## What to work on
The answer must consist solely of the lines from the one with "The width and" through the last line of the data, copied exactly, with no pictures.

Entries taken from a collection
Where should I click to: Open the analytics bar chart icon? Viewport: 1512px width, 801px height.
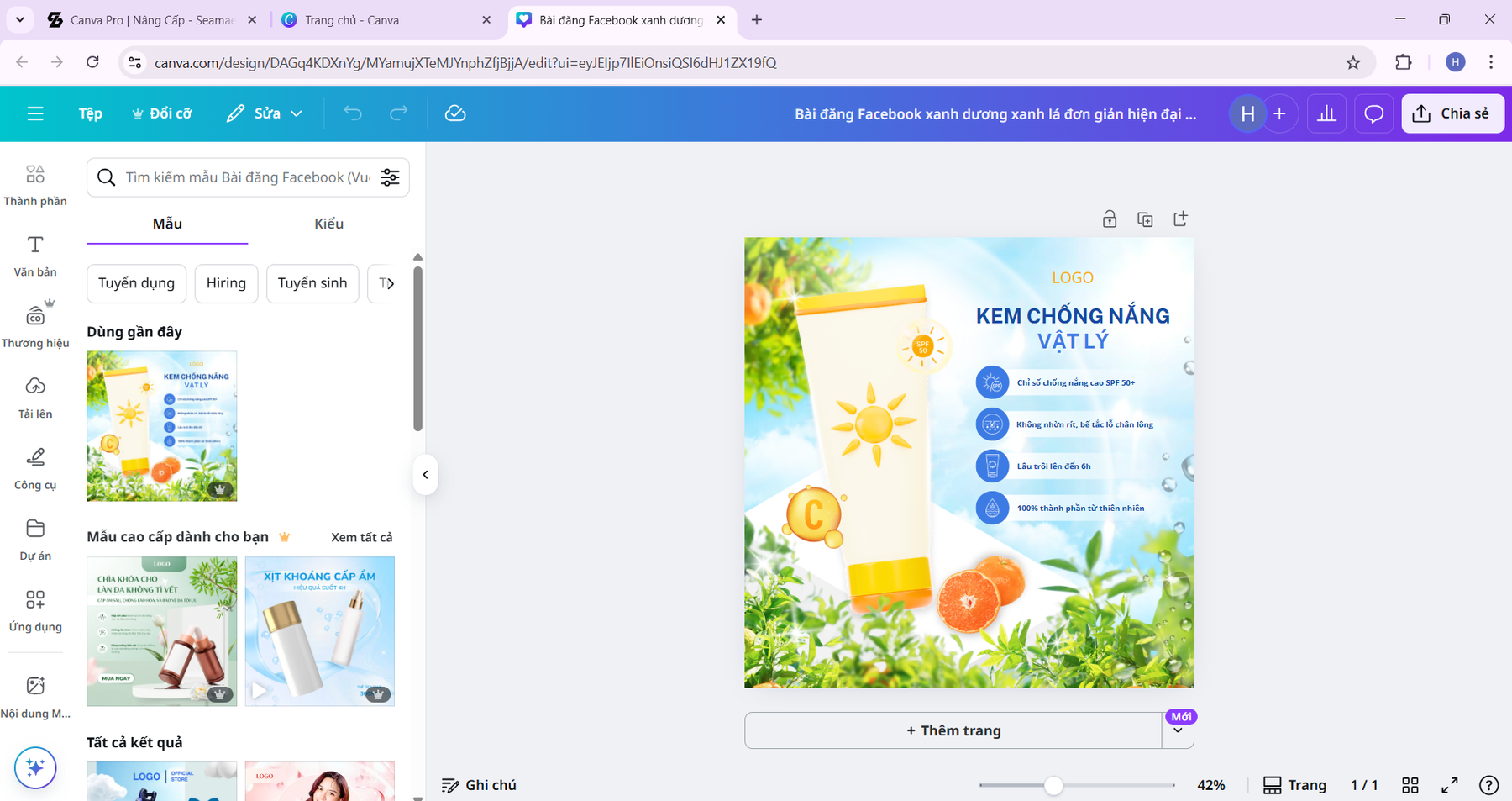pos(1326,113)
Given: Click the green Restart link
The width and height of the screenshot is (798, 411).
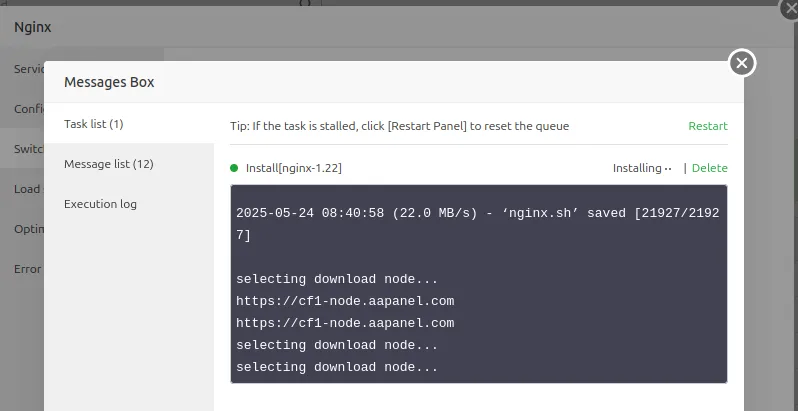Looking at the screenshot, I should tap(708, 126).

## Result of the exercise
The width and height of the screenshot is (798, 411).
Looking at the screenshot, I should tap(708, 126).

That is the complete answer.